* [TASK PROMPT] The needed output is the run of lines below from the one containing "Where should I" through the one containing "Select the Manhattan, KS host location cell", copied exactly and free of pictures.

Stored data entries:
☆ ☆ ☆ ☆ ☆

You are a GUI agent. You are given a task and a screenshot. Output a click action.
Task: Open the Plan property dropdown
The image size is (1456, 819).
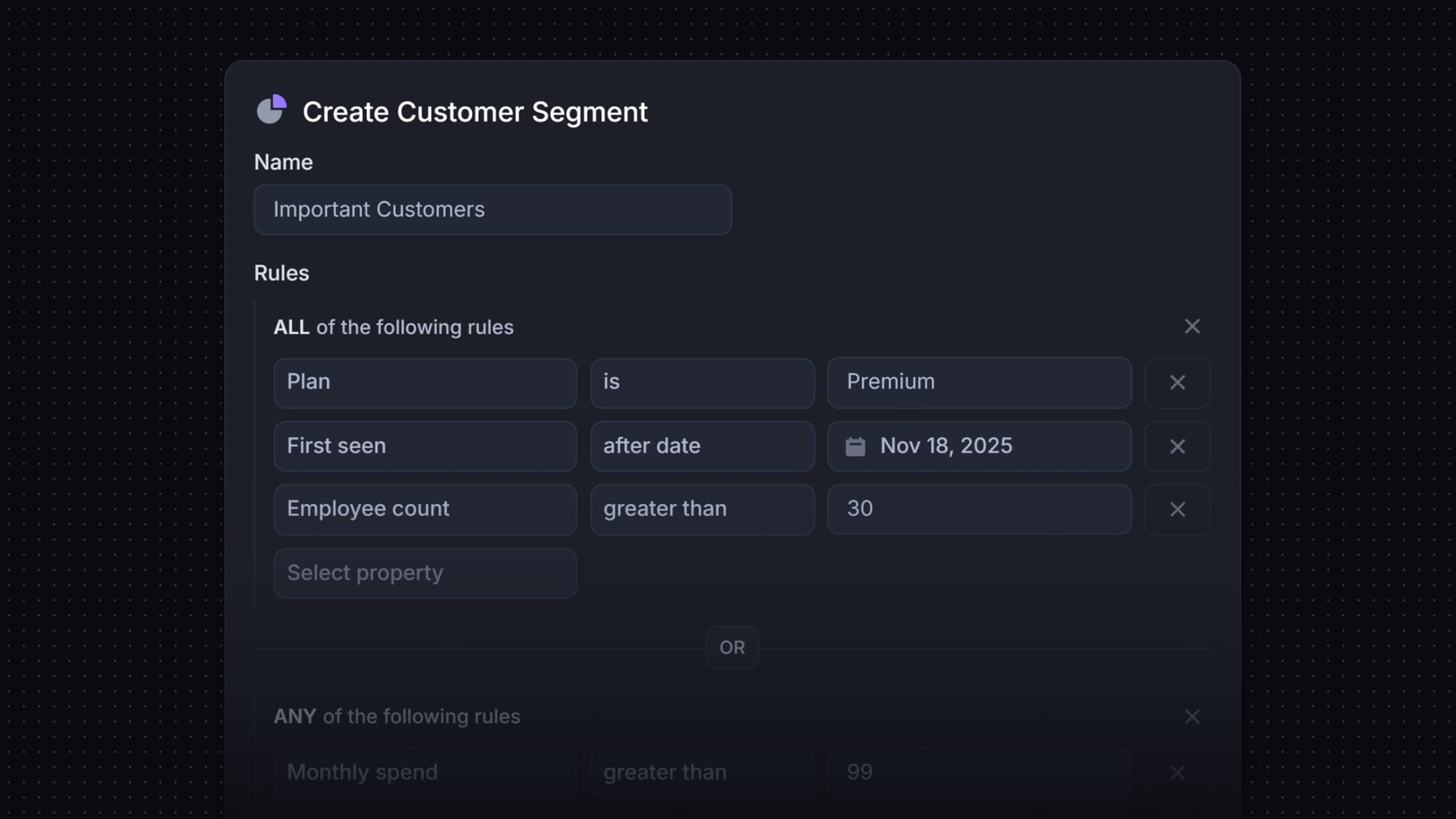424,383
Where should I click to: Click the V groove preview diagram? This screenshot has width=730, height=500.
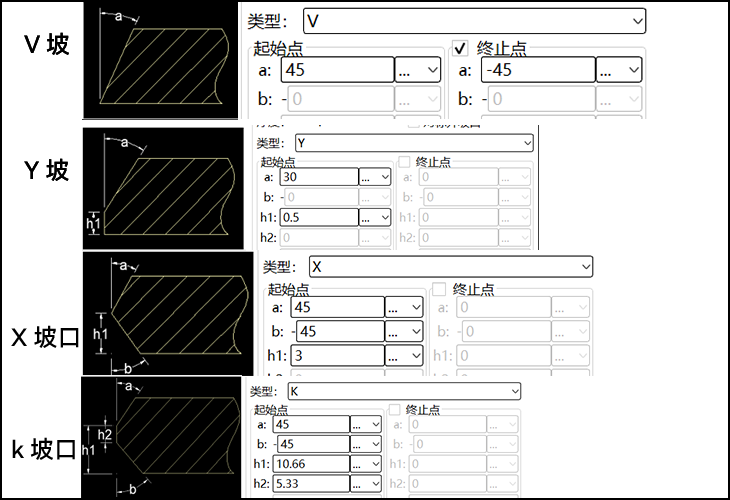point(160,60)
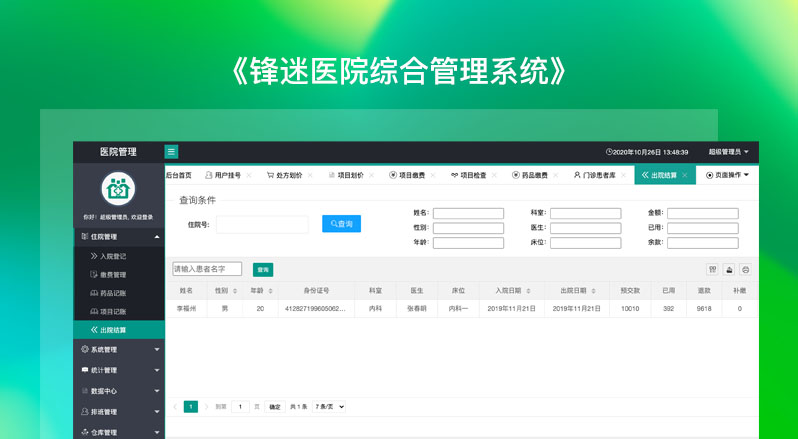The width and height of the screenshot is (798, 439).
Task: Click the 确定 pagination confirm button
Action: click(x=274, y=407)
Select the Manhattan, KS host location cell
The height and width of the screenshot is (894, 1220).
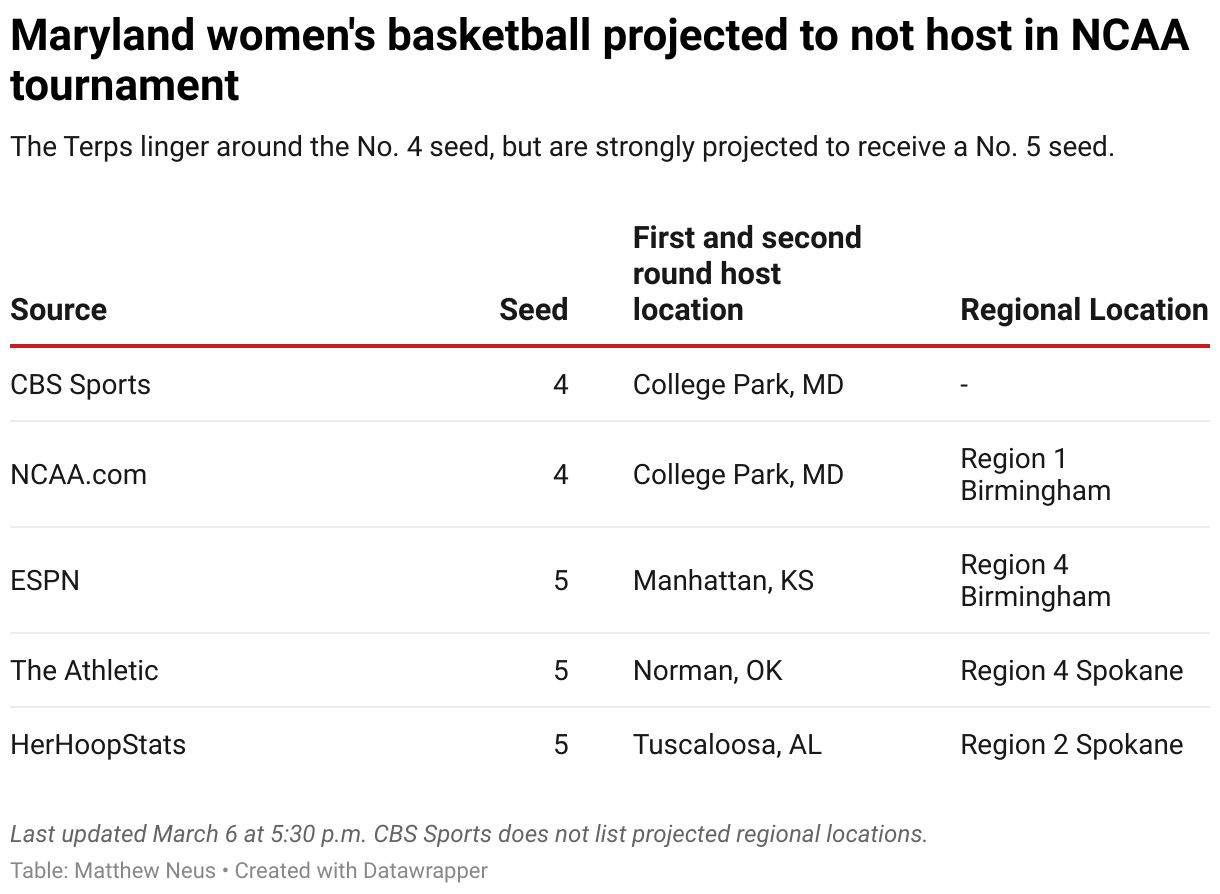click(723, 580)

☆ ☆ ☆ ☆ ☆

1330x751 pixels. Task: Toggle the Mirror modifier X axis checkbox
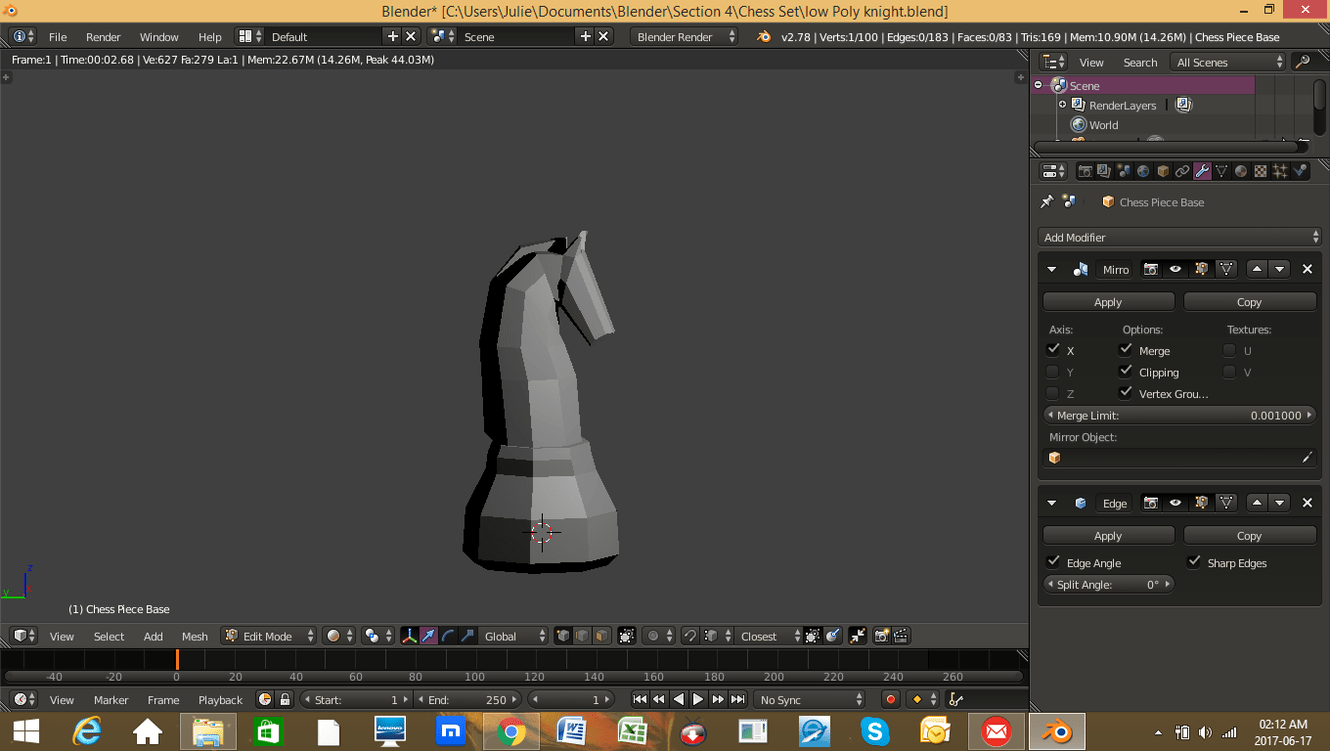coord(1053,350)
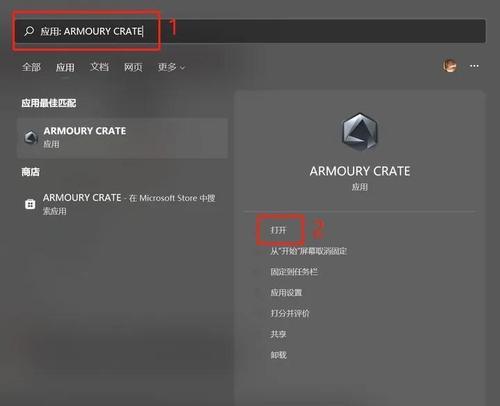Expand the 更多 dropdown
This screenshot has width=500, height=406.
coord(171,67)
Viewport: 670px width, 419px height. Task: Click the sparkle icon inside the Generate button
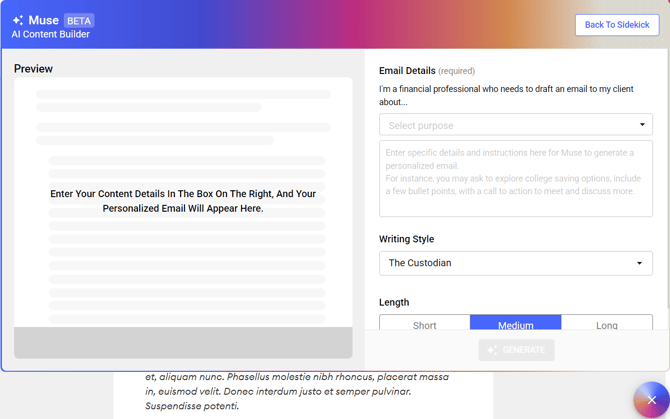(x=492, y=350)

☆ ☆ ☆ ☆ ☆

* [OUTPUT]
Where should I click to: Click the V groove preview diagram? This screenshot has width=730, height=500.
point(160,60)
The width and height of the screenshot is (798, 439).
Task: Click the 确定 pagination confirm button
Action: click(x=274, y=407)
Select the Manhattan, KS host location cell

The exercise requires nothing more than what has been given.